Segment Open

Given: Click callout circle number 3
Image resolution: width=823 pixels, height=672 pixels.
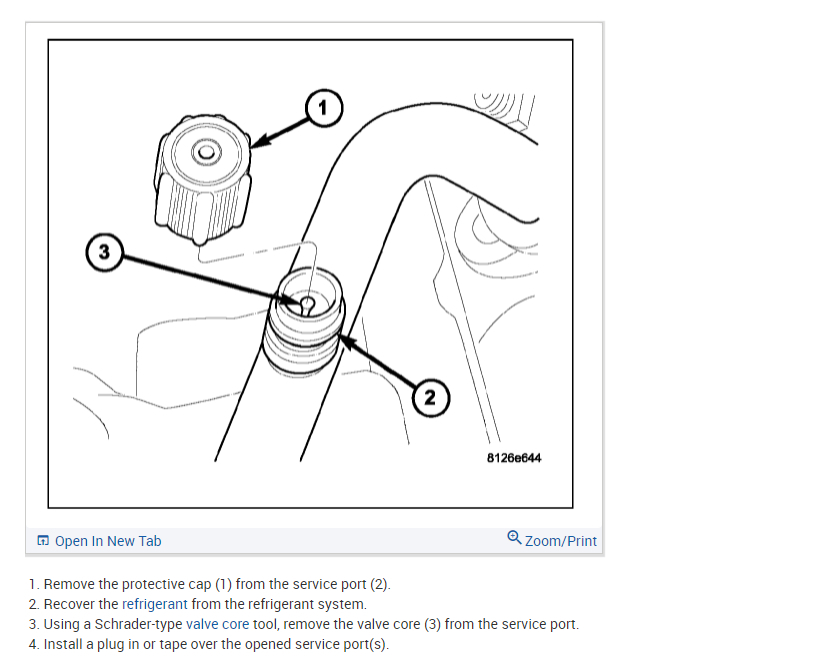Looking at the screenshot, I should (x=104, y=253).
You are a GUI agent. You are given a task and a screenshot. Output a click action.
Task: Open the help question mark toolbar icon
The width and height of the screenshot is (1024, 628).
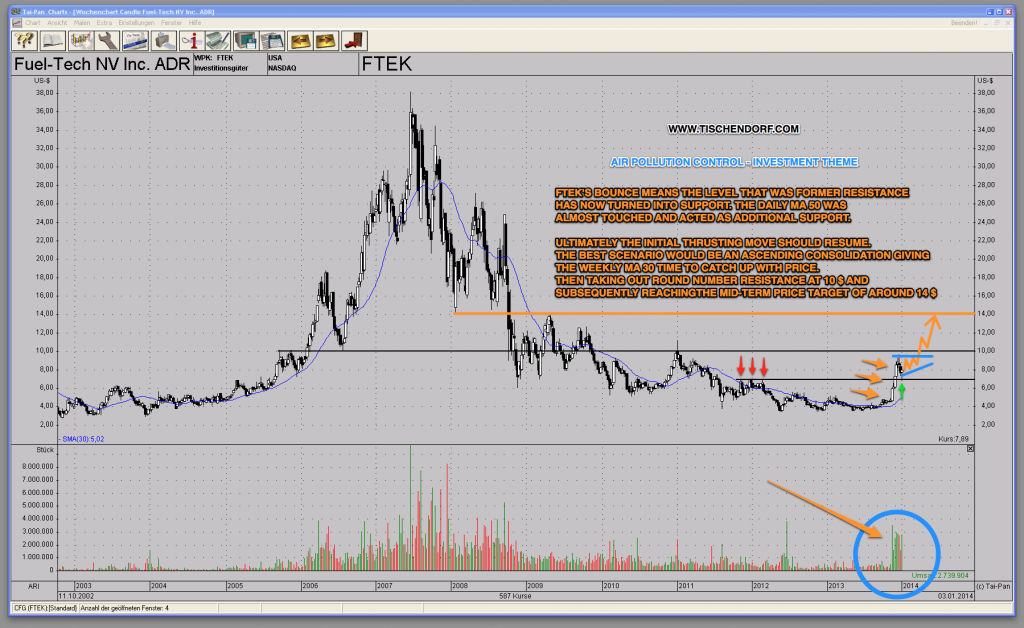pyautogui.click(x=23, y=40)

Segment Closed

▶ _Description of the task_:
Restate the records above word for word. Skip every picture.

▶ _Answer_:
Given: Click callout circle number 3
Image resolution: width=823 pixels, height=672 pixels.
Looking at the screenshot, I should (x=104, y=253).
You are a GUI agent. You are given a task and a screenshot. Output a click action.
Task: Open the help question mark toolbar icon
The width and height of the screenshot is (1024, 628).
pyautogui.click(x=23, y=40)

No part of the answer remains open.